* Data on locating visible targets
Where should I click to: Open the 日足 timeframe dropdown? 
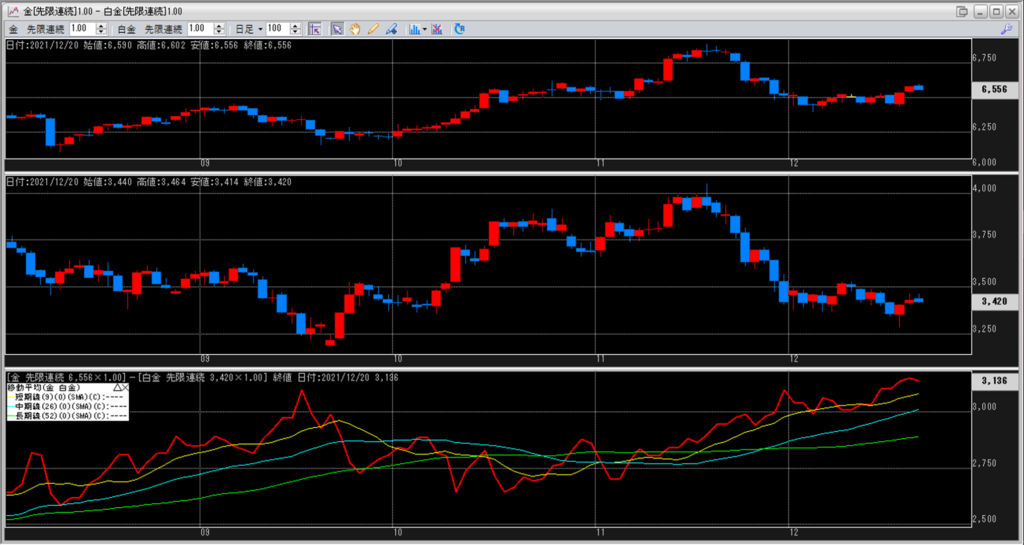pyautogui.click(x=260, y=29)
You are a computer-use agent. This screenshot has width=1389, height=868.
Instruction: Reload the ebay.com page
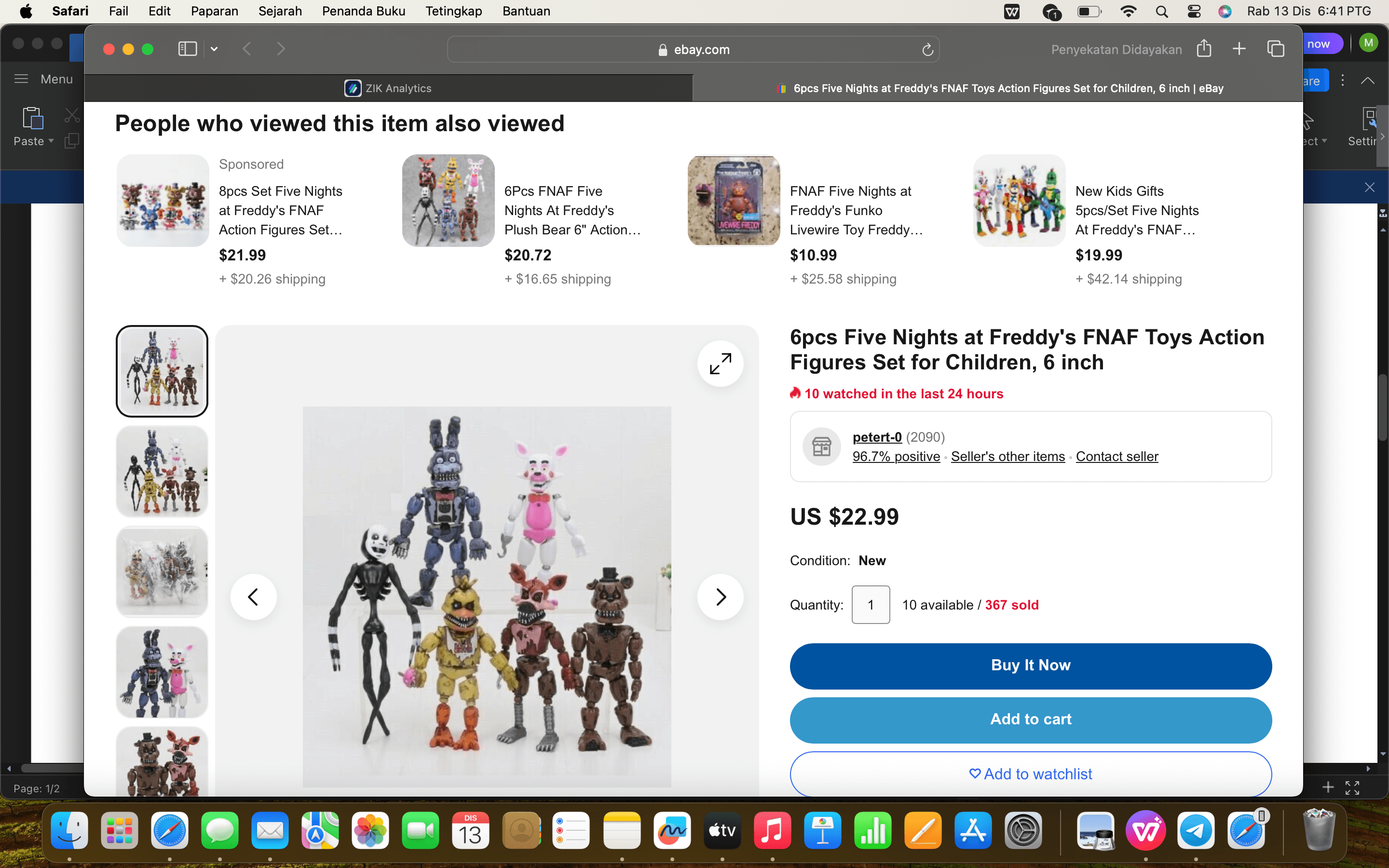coord(927,50)
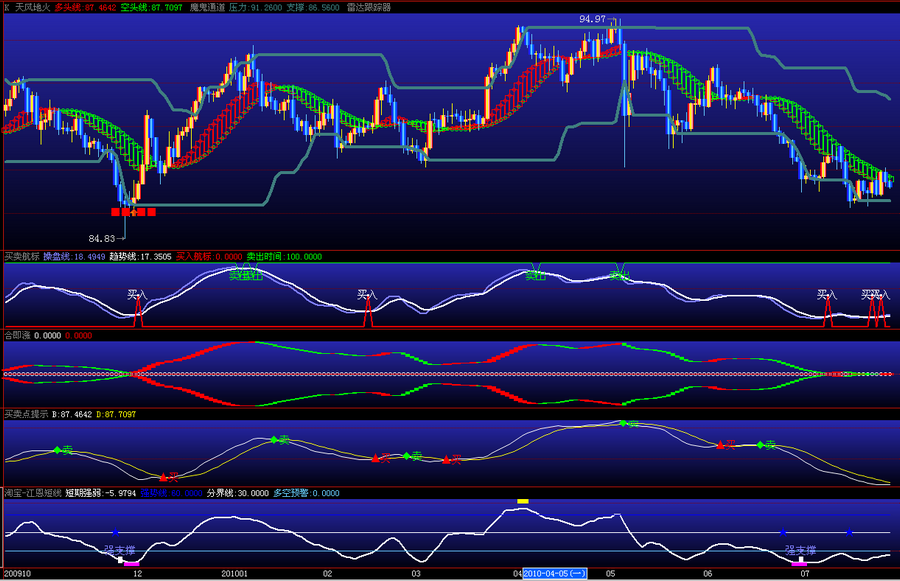Click the 雷达跟踪器 label in the header
Screen dimensions: 900x581
point(368,7)
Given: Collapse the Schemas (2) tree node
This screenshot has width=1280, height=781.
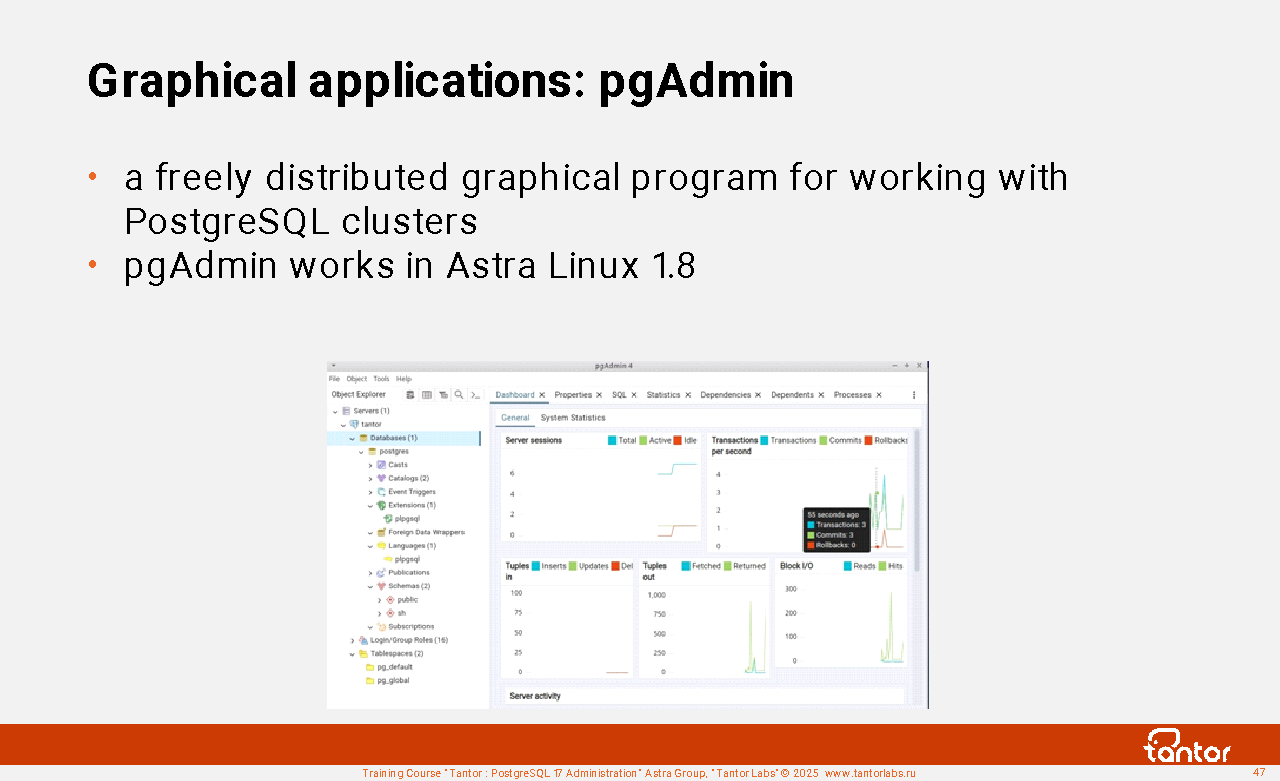Looking at the screenshot, I should (370, 586).
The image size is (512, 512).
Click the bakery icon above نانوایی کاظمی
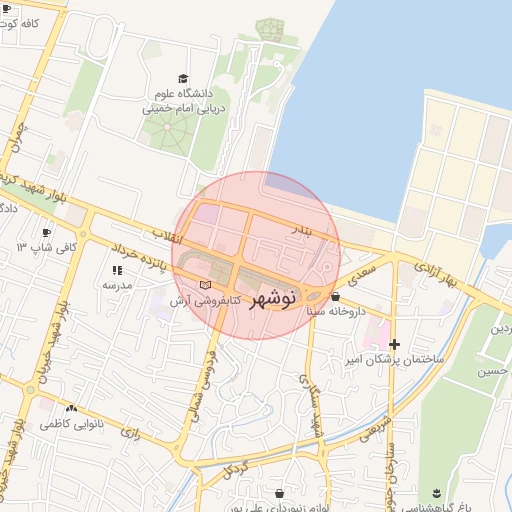pyautogui.click(x=71, y=408)
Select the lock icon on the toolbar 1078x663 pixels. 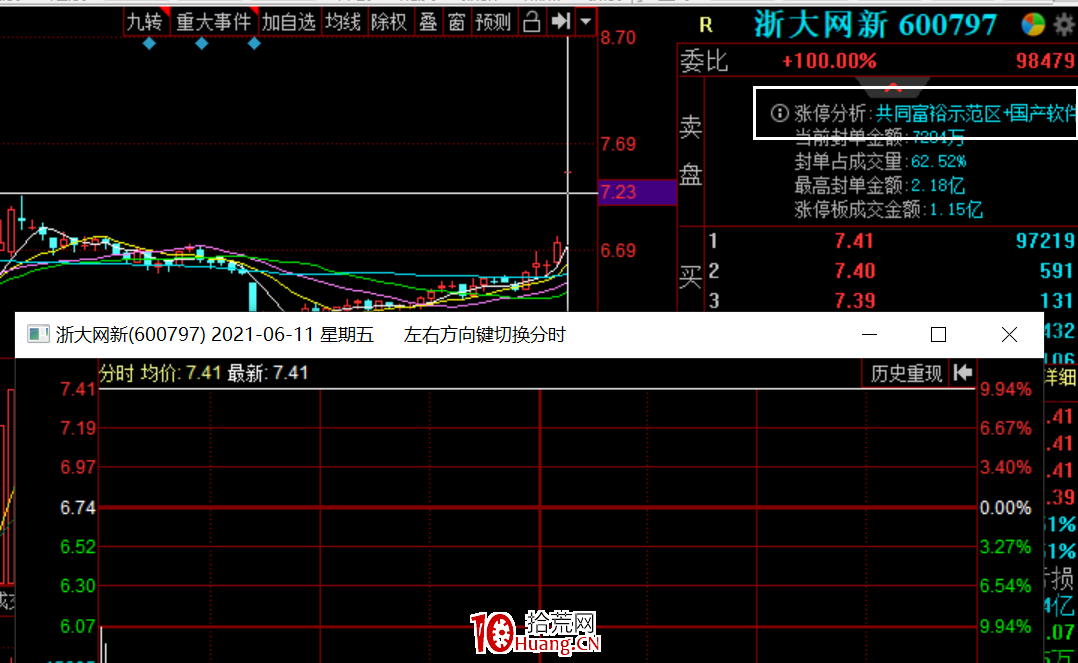[x=530, y=21]
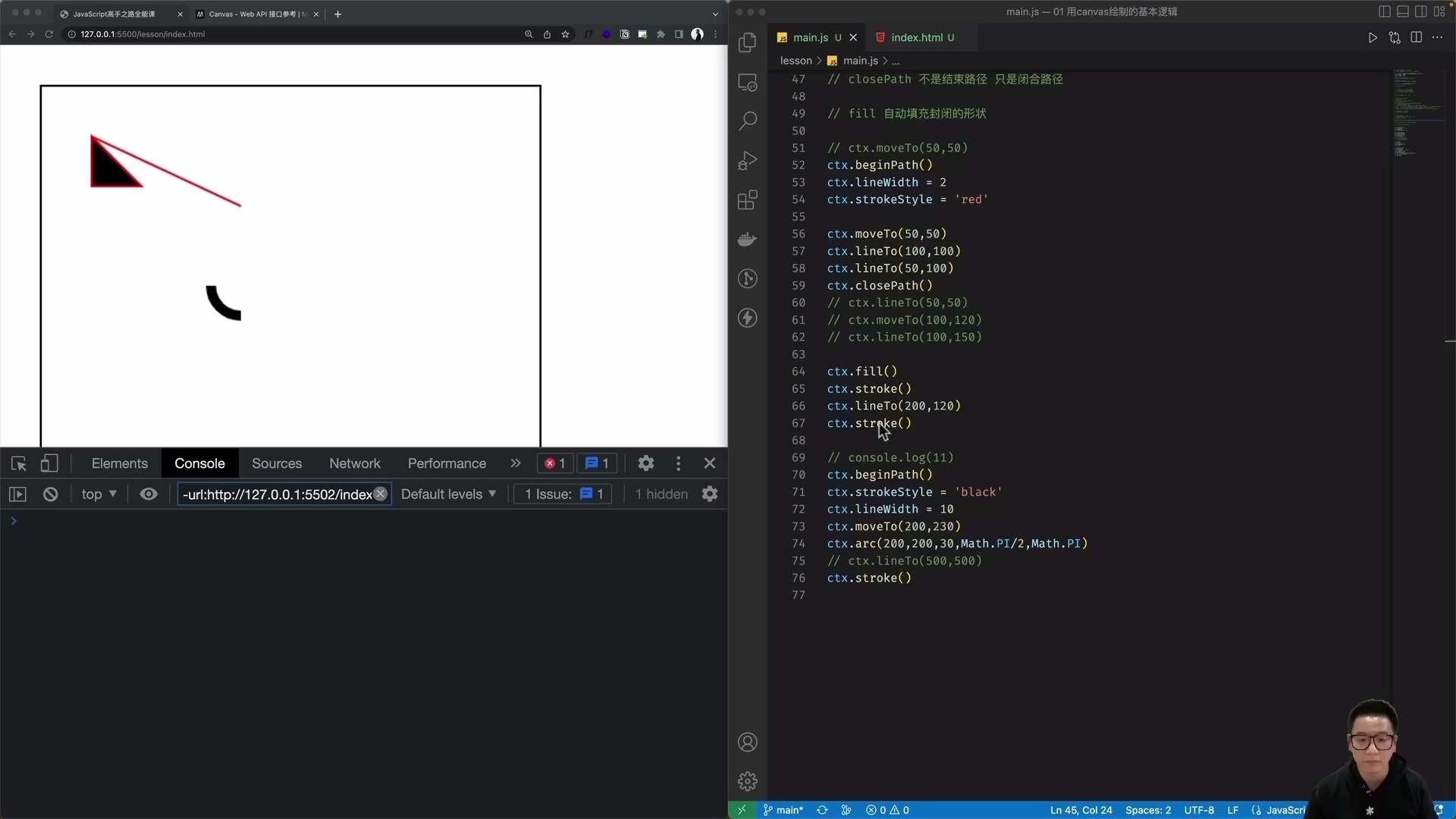The width and height of the screenshot is (1456, 819).
Task: Toggle the device toolbar icon in DevTools
Action: coord(49,463)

* Written request
Please format everything from the start of the data down to the line containing "Looking at the" as a numbered list, skipping blank lines. Leave the pictures out of your answer.

* The completed task
1. Where should I click to: Open the 日足 timeframe dropdown? 
2. pyautogui.click(x=260, y=29)
3. You are a computer-use agent. This screenshot has width=1389, height=868.
4. Instruction: Reload the ebay.com page
5. coord(927,50)
6. Click the 雷达跟踪器 label in the header
7. Screen dimensions: 900x581
8. point(368,7)
9. Given: Collapse the Schemas (2) tree node
10. This screenshot has width=1280, height=781.
11. Looking at the screenshot, I should (370, 586).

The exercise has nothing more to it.